Sensitivity analysis
In order to assess the influence of each individual study on the pooled OR, we performed a sensitivity analysis by excluding each single study involved in the meta-analysis one at a time. For LEPR Q223R, the pooled ORs (95% CIs) ranged from 0.99 (95% CI: 0.78–1.27) to 1.17 (95% CI: 0.86–1.59) under an allelic model (Table 9), which was not dramatically changed from a pooled OR of 1.09 (95% CI: 0.80–1.48) under the same genetic model in the total sample (Table 3). For LEPR K109R, the pooled ORs (95% CIs) ranged from 0.91 (95% CI: 0.81–1.03) to 0.95 (95% CI: 0.85–1.06) under an allelic model (Table 10), which was not substantially altered from a pooled OR of 0.93 (95% CI: 0.85–1.03) under the same genetic model in the total sample (Table 4). These findings show that our results were statistically robust for both of these two polymorphisms.

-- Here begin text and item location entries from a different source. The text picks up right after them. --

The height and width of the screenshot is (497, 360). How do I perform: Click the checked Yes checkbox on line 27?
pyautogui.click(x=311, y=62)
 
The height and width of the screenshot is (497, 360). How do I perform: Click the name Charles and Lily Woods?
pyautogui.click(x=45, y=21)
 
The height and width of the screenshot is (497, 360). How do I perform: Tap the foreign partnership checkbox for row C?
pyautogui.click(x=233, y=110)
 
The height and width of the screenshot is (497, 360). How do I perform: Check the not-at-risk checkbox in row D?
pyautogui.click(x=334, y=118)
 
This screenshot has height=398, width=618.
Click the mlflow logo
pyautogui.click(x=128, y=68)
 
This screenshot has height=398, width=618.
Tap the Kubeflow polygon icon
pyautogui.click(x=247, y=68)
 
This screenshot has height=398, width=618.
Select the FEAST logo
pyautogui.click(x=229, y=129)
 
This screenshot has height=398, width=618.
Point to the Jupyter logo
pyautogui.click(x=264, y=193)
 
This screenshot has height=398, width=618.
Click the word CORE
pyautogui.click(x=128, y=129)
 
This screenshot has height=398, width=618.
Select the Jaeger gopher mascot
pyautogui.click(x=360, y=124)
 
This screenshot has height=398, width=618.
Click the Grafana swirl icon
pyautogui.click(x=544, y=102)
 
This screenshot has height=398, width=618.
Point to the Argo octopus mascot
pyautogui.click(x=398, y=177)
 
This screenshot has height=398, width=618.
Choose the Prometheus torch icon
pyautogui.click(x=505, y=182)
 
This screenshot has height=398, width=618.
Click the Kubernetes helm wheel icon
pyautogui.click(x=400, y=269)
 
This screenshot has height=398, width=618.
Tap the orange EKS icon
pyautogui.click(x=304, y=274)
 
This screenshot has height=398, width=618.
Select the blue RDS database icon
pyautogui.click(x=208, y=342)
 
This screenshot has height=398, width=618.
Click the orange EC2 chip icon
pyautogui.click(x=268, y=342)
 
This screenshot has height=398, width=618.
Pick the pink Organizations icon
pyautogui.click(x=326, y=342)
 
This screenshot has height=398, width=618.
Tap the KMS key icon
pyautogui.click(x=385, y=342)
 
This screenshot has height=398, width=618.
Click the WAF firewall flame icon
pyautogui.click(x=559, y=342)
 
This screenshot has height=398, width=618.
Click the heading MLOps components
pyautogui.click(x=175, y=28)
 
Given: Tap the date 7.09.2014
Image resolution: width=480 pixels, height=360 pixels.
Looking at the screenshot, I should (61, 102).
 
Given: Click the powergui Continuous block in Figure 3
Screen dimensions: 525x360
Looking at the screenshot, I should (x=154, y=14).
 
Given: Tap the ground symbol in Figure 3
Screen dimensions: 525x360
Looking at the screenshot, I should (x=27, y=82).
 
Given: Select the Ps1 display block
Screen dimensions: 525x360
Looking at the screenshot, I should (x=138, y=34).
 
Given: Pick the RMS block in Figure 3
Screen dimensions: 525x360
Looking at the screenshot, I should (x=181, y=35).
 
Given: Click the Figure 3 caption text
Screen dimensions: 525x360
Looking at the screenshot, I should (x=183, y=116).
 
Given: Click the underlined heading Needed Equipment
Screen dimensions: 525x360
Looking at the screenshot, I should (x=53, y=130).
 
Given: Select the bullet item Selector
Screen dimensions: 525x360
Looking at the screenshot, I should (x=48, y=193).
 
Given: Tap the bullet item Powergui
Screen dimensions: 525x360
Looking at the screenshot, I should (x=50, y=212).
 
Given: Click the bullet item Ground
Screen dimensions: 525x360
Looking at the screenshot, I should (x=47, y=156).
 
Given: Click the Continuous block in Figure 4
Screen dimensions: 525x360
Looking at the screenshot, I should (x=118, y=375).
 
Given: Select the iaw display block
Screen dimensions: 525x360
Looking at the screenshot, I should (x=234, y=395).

Publication bias evaluation
Visual inspections of respective funnel plots revealed no obvious asymmetry for associations of LEPR Q223R and T2D and LEPR K109R and T2D in total sample (Figs 5 and 6), Chinese populations (S7 and S8 Figs), and non-Chinese populations (S9 and S10 Figs), respectively. Begg and Mazumdar adjusted rank correlation test and Egger’s linear regression test were used to assess the publication bias for each SNP. No significant publication bias was observed in this meta-analysis [For LEPR Q223R: (1) an allele model (G vs. A): Begg and Mazumdar’s P-value = 0.7650, Egger’s P-value = 0.1932; (2) a homozygote model (GG vs. AA): Begg and Mazumdar’s P-value = 0.3674, Egger’s P-value = 0.5606; (3) a heterozygote model (AG vs. AA): Begg and Mazumdar’s P-value = 1.0000, Egger’s P-value = 0.2857; (4) a dominant model (GG+AG vs. AA): Begg and Mazumdar’s P-value = 0.5098, Egger’s P-value = 0.5570; and (5) a recessive model (GG vs. AG+AA): Begg and Mazumdar’s P-value = 0.9524, Egger’s P-value = 0.4236. For LEPR K109R: (1) an allele model (G vs. A): Begg and Mazumdar’s P-value = 0.2389, Egger’s P-value = 0.0463; (2) a homozygote model (GG vs. AA): Begg and Mazumdar’s P-value = 0.5619, Egger’s P-value = 0.8058; (3) a heterozygote model (AG vs. AA): Begg and Mazumdar’s P-value = 0.7726, Egger’s P-value = 0.8902; (4) a dominant model (GG+AG vs. AA): Begg and Mazumdar’s P-value = 0.7726, Egger’s P-value = 0.6220; and (5) a recessive model (GG vs. AG+AA): Begg and Mazumdar’s P-value = 0.7726, Egger’s P-value = 0.9867]. All the above P-values exceeded multiplicity-adjusted α = 0.05/5 = 0.01.
Bioinformatics analysis
Based on 7 different in silico tools, both LEPR Q223Rand K109R are predicted to exert a low impact on protein function (by Mutation Assessor), to be evolutionarily more acceptable (by BLOSUM62) neutral (by PROVEAN, PANTHER, SNPs&GO, and SNPs3D) and benign (by PolyPhen-2) (Table 11).
Discussion
LEP, a pleiotropic hormone produced primarily by adipose tissue, plays an essential role in signaling energy status to the central nervous system (CNS), which has helped to redefine adipose tissue as an endocrine organ [60]. By binding to LEPRs expressed by neurons in CNS [61], leptin exerts its physiological effects on food intake, body weight, glucose and lipid metabolism, and regulation of immune function [15]. Although several independent studies identified significant associations between genetic variants of LEPR and obesity (e.g., [62, 63]), others did not (e.g., [58, 64]). Three meta-analysis studies (i.e., [65–67]) did not find significant relationships of LEPR polymorphisms with either obesity or obesity-related outcomes. In current study, 13 studies (11 articles; 4030 cases and 2844 controls) for Q223R, and 7 studies (7 articles; 3319 cases and 2465 controls) for K109R were included, which far exceed the sample size of any individual study. By employing 5 different genetic models to meta-analyze potential effects of these two missense SNPs on T2D risk, we did not detect statistically significant associations of either Q223R or K109R with T2D risk in either main analyses or subgroup analyses. Further, based on 7 software tools, both missense SNPs were predicted to be functionally neutral and benign.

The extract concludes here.